Being a mom on the go is pretty hard, especially when my kids have all this yummy food and I so want to finish what's on their plate. Ever go out to dinner and order a kids meal and you as the mom end up finishing the meal??? Yep that is me. I think the last straw for me after we had our first kid was I went to a party and the person I was talking to said something about a woman across the room. They mentioned that they didn't know she was pregnant and how excited they were for her. I knew for a 100% fact that SHE WAS NOT PREGNANT but that was definitely a maternity top because I had the same one. I prayed and prayed that this person did not go up and say something to her. I didn't want to be that person. The person who 10 months after the baby is born is still in her maternity clothes.

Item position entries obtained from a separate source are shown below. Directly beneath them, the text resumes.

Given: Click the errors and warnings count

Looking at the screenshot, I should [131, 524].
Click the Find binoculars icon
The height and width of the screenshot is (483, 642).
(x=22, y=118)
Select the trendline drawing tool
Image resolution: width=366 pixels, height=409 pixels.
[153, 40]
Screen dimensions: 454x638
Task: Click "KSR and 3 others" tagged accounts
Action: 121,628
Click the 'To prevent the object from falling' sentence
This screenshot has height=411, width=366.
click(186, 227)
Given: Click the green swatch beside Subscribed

After the second child, I decided to resort to weight watchers. That for me was pretty easy and I made my goal within about 5 weeks. I loved it because you could add "activity points" and get to "earn food back". I was the youngest and most active person there by far. I think they looked at me a little weird when on my chart converting activity to food I put "14 mile run" and they didn't even know how many points to give me back. I'm pretty sure no one had ever run that far and asked that question. I do thank them for helping me. Another challenge was between my second and third child, we were actually pregnant for third time. I made it to second trimester when I found out that we had lost the baby. I had already gone into my maternity clothes and gained about 10 pounds because not only did I gain weight from the baby but it was also a Christmas holiday which I blame on the vast amount of food we consumed down in Florida. Getting home and being in stretchy pants was nice, but when we miscarried, I felt horrible that I had added some pounds and now didn't have any reason for it. I worked harder then ever. Emotionally it was upsetting because the weight reminded me of the loss, but over time, I stopped eating my kids Chicken McNuggets and my body and my mind healed.

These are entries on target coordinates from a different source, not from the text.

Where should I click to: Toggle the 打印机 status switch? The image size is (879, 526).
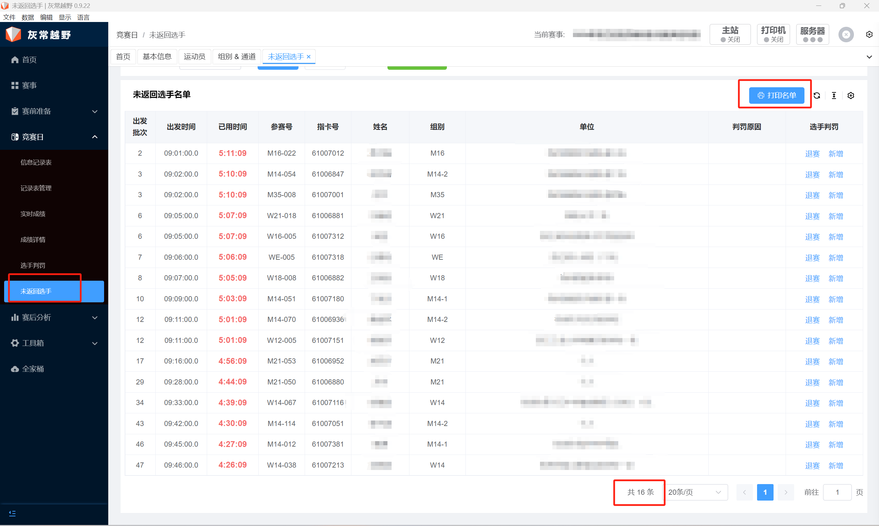pyautogui.click(x=773, y=34)
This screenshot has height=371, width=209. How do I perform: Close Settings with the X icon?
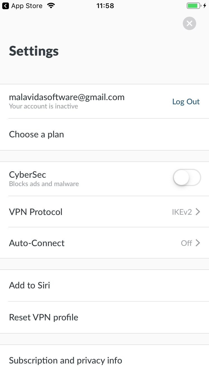(189, 23)
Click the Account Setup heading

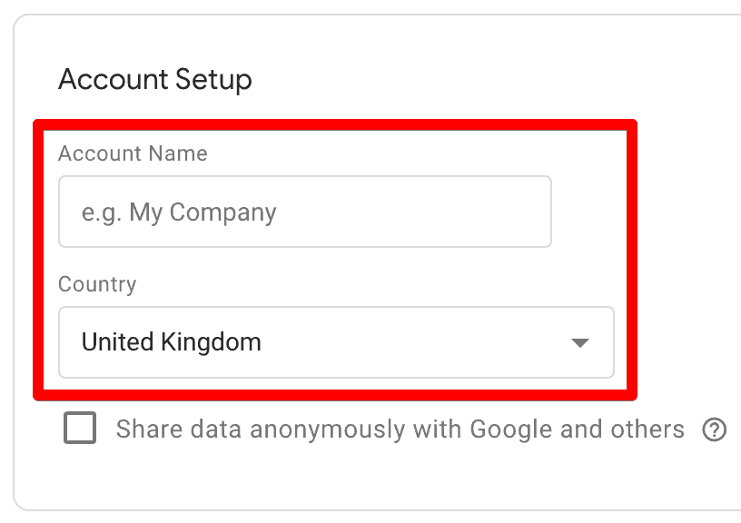pos(154,80)
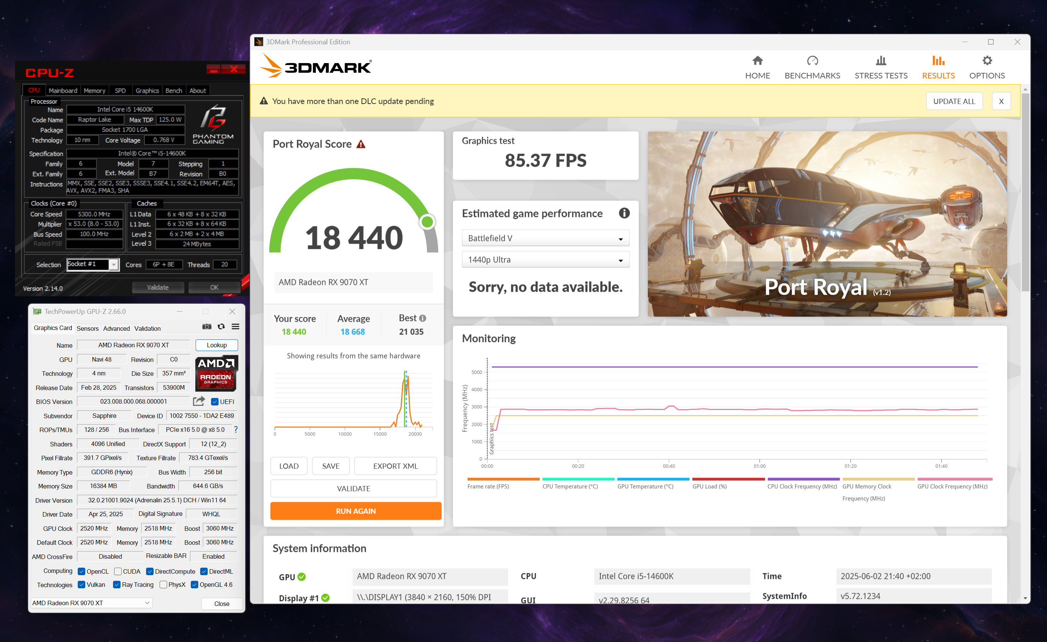Open the 1440p Ultra resolution dropdown
The image size is (1047, 642).
point(545,260)
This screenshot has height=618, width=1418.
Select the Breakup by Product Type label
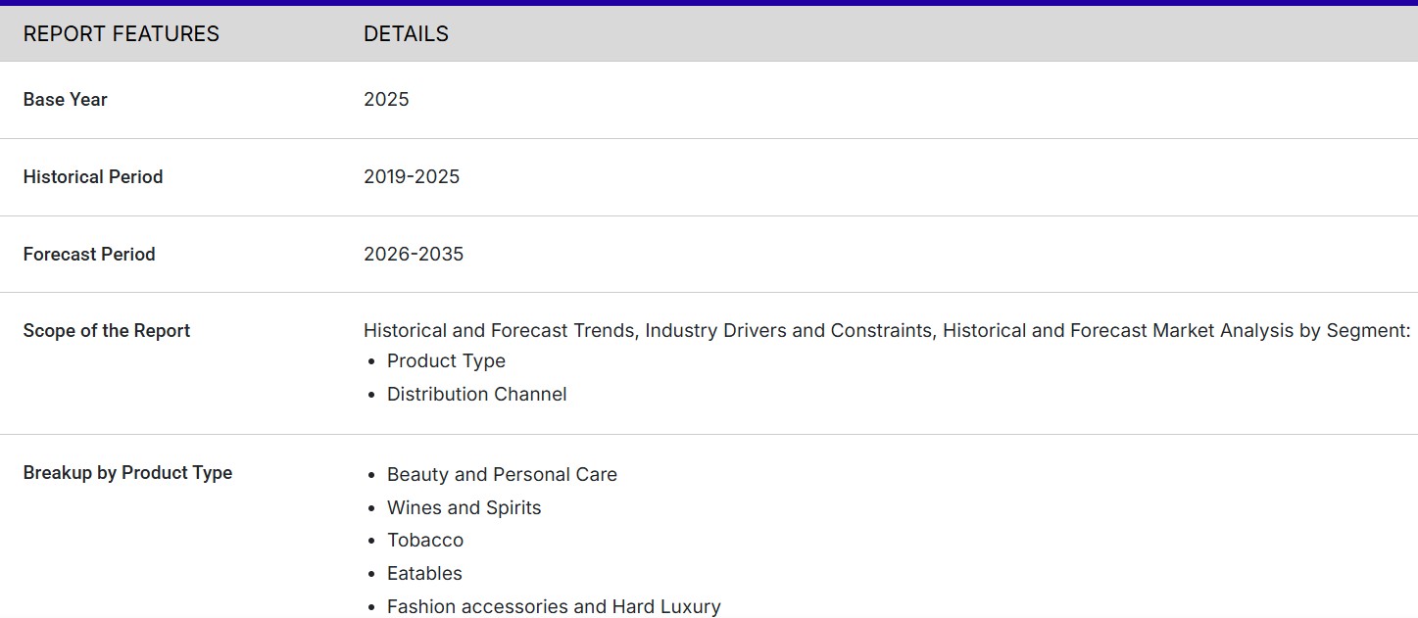pyautogui.click(x=127, y=473)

I've decided now that since I'm 6 months post baby with my last child, our third and wonderful gift from God, that I'm not as excited about getting back into those size 4 pants as I once was. I guess I'll never have another excuse to not fit into them. I have no more maternity clothes in the house so I pretty much live in workout clothes because after all, they are stretchy. I have a goal of getting back into my size 4s in the next few months but right now I'm enjoying my light beer sitting on the back porch watching my children play in the backyard. I'm not that far off my goal, and I know it will come. But I'm really in no hurry. At least not this week. I've gotten back into the workout routine once I picked my uterus off the floor and healed my broken foot, so I guess I just need to get my kids back into school to focus on getting back to myself. As a mom, the hardest thing to do for me is to keep up with things that I NEED to do..... like workout, run, read books and find time for me. Not Mommy, but ME.

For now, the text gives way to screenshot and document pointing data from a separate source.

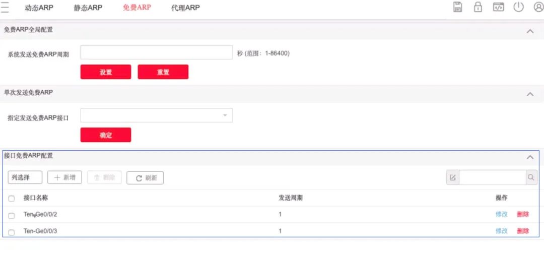Click the lock icon in top bar
Viewport: 544px width, 254px height.
coord(478,7)
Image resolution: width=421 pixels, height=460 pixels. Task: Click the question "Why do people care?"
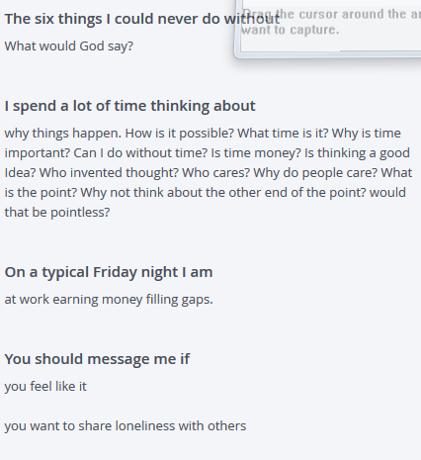tap(315, 173)
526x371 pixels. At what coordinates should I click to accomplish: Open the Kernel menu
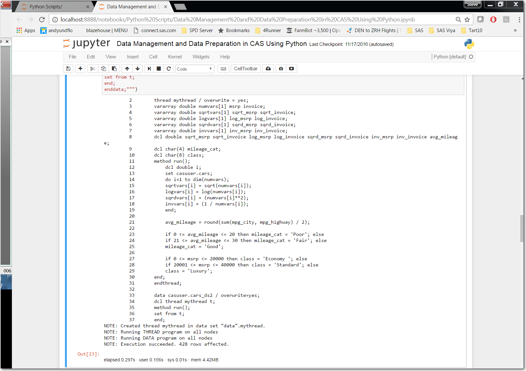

Kindergarten starts in two weeks. My oldest is going off to "real school". Going on a bus. I'm kind of sad and kind of happy. I'm happy for her to start this new adventure. At our elementary school, they have this event on the first day of school called "Boo Hoo Yahoo". It's for a social for parents after they drop their kids off at school or have their kids jump on the bus. They can't either come and cry "boo hoo" that their child is going to school and all grown up or they can cry "yahoo" that they are super excited that their kids are going to school and they will have no more kids at home. I guess I will be doing both this year. I'm not too sad since I have two other kids still at home but I'm a little sad that my little one is old enough to go on this adventure by herself. I know she will do well. She makes friends very easily and I know that this is the first step that she has to do on her own.

I'm writing this I guess because I'm day 3 of my new workout program and healthy eating kick. A friend recently posted on how she is going "carb free" and I am attempting to do this. The only carb I have had today is this beer and so far I feel great. I have been doing TURBO FIRE workouts and P90X with my husband. I can't wait to see the results.

As for now, I'm enjoying my kids and trying to find time for ME, not for mommy. Mommy has plenty of time during the day.